2 mar – Il Bologna rompe un tabù: non aveva mai vinto due partite di fila in questo campionato. Invece col Cagliari bissa il successo di martedì scorso con la Fiorentina e lo fa una una prestazione superlativa, sia come squadra sia per quanto riguarda le prestazioni dei singoli.

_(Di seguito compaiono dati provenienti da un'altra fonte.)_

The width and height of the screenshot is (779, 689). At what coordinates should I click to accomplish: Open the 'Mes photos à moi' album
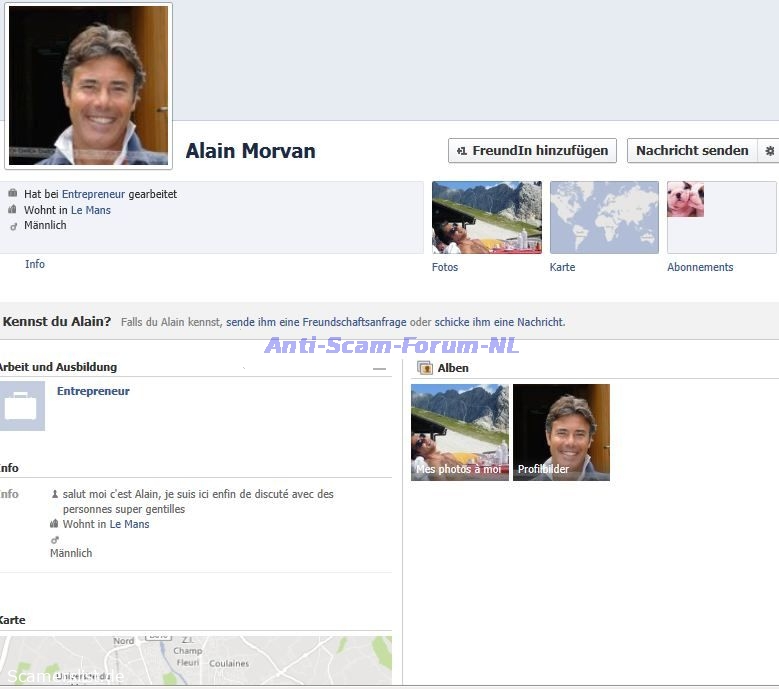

I rossoblù comandano la gara dal primo all’ultimo minuto. Al 4° sono già in vantaggio con Taider, il migliore in campo: il francese vola via in ripartenza, scambia al limite con Gilardino, la palla gli resta tra i piedi entra in area e fulmina Agazzi. Il Cagliari gioca, ma il Bologna di più: al diciottesimo arriva il raddoppio: Gilardino conquista e difende una palla sulla trequarti destra e la cede al capitano che dal limite dell’area, molto decentrato, inventa un tiro a giro sul secondo palo che Agazzi può solo guardare. Grandissimo gol, da vero fuoriclasse.

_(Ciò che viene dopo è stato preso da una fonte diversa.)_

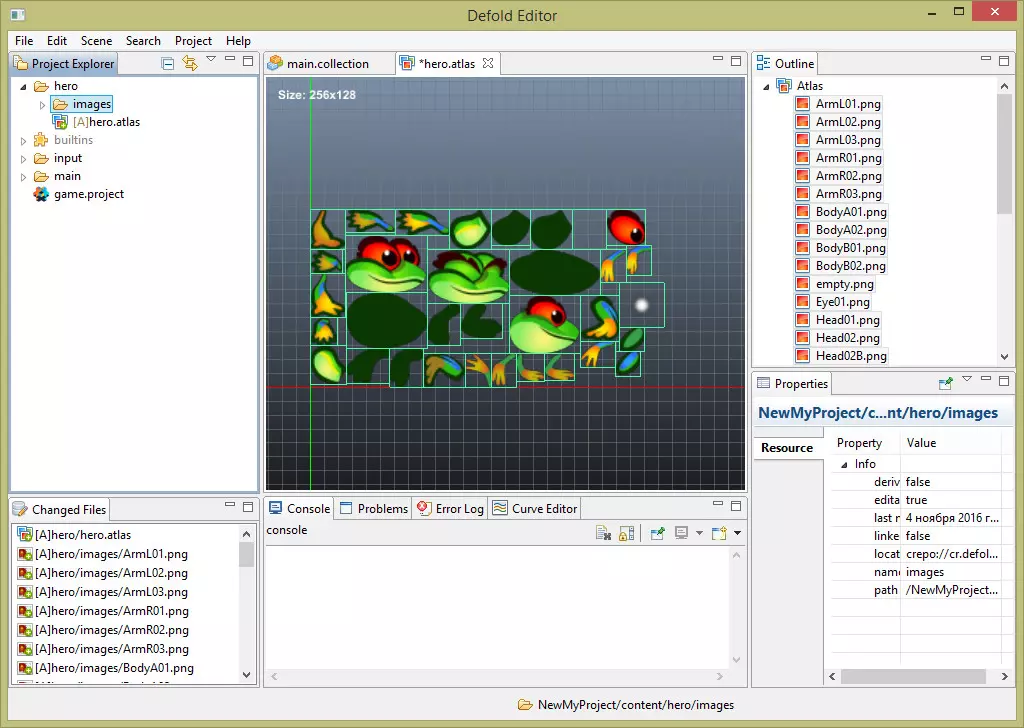Toggle Scroll Lock in the Console toolbar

L’unico sussulto in area rossoblù arriva su una indecisione di Sorensen che da ultimo uomo si fa sfuggire Sau, ma oggi il puntero del Cagliari è poco ispirato e la palla finisce sul fondo
Nella ripresa non c’è nessuna reazione sarda, anzi, è il Bologna che continua a dominare inducendo al fallo sistematico i giocatori isolani. Al ventesimo Banti manda Pisano fuori per un brutto fallo su Morleo lanciato sulla sinistra. Il Bologna potrebbe segnare con Gabbiadini messo davanti al portiere da un gioco di prestigio di Gila ma il suo tiro è troppo centrale e Agazzi sventa. C’è tempo ancora per vedere la traversa colpita da Sorensen e per un colpo di testa di Gilardino fuori d’un soffio. Nel recupero però il subentrato Pasquato prende palla poco fuori area e inventa un tiro al sette che fissa il risultato sul tre a zero.
Bologna in festa, nella settimana in cui veniva ricordata la scomparsa di Lucio Dalla arrivano due vittorie che mettono una pietra pesantissima sul discorso salvezza anche per le sconfitte di Siena e Pescara e il pareggio del Palermo: adesso sono 11 i punti sulla terz’ultima . Il Bologna aggancia Torino e Parma e si lascia indietro oltre al Cagliari anche Atalanta, Chievo e Genoa.